A column by Marilyn Cohen in latest edition of Forbes makes the case that it may be a good time to start looking at high yield bond funds. She says that pension fund managers are starting to put more money into junk bonds and that the cash influx could drive up prices. Of course, these things aren't exactly CDs. The default rate on junk bonds, she says, is currently 5.2%. (Does anyone on this board know how this default rate compares to those of investment grade corporate bonds and high yield munis?) Although the yields are starting to look attractive, I'm not ready to get into a high yield fund myself. At least not until the market stabilizes some. Right now there's still too much downside risk for my tastes. www.forbes.com/forbes/2000/1113/6613390a.html
You may reasonably assume that any bond fund labelled as high yield is a junk bond fund. A high yield muny fund probably invests in lower rated bonds, and may have similar risks of failure.Investing in bond funds right now--as always--requires a guess about the future of the economy and interest rates. It can be a great time to lock in high interest rates (although buying the bonds themselves is a better way to do this), especially if you think interest rates are near their peak and will soon begin to decline. If however, the Fed forces the economy into recession, business failures will increase, and junk bonds are the ones at greatest risk.Junk bond investing can be OK, but only for a portion of your assets--probably no more than 20 to 30%. The downside risks are there and they are substantial. The jumbo sized rewards can be there too, but you must make the right choices at the right time to succeed.
((((((Junk bond investing can be OK, but only for a portion of your assets--probably no more than 20 to 30%. The downside risks are there and they are substantial. The jumbo sized rewards can be there too, but you must make the right choices at the right time to succeed.)))))5% of assets in a junk bond fund is about all I can take, given the risks. The high-yield fund I'm looking at is Vanguard High Yield Corporate Bond Fund, which seems to be a good choice in terms of risk/return. The fund has a large number of holdings, 10% yield, .2% expense ratio, and invests in higher-rated bonds than comparable junk bond funds do.

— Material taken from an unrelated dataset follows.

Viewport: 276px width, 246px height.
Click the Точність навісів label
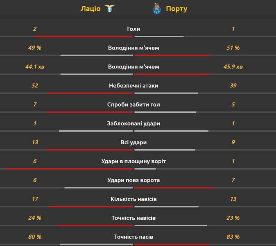pyautogui.click(x=133, y=218)
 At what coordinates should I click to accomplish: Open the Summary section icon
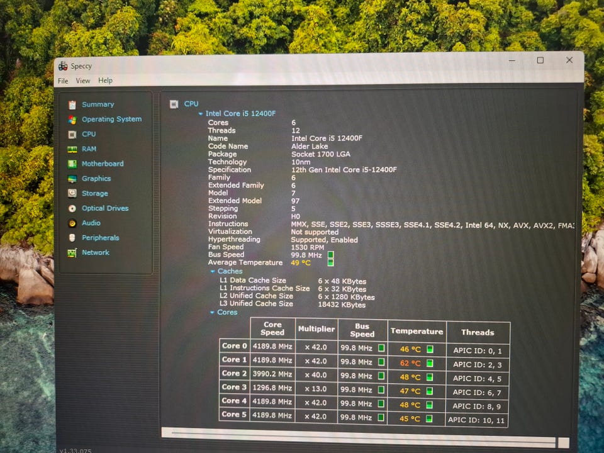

TIAA/CREF is a investment company that formerly had participants that were in research and education. However in 1997 the "lost" their no-profit status and their products are available to everyone. I have been with them for years and there funds are excellent. The reason I am replying as I noted that a 2% expense ratio seems to be acceptable to you. TIAA/CREF has a "high yield" bond fund however, their average expense ratio is 0.31%. Returns come an go, but expenses never leave. A 1.7% difference will make a considerable difference over time.Good Luck
< It can be a great time to lock in high interest rates (although buying the bonds themselves is a better way to do this)>Junk bonds are not the place to be trying to lock in returns on falling interest rates. They are a hybrid investment. They are bonds, but react more like stocks. As a company's prospects improve, the bond prices go up because they are more likely to cover the interest. Also, they can benefit from being upgraded by a rating agency as the firm succeeds in carrying out its business plan. Also, if there is ever a place to argue for investing in a fund it is with junk bonds. The last thing you want to do with a fool's limited capital is tie it up in a one or two junk bonds. Too much risk. Better to buy a fund and be spread over 50 or 100 bonds.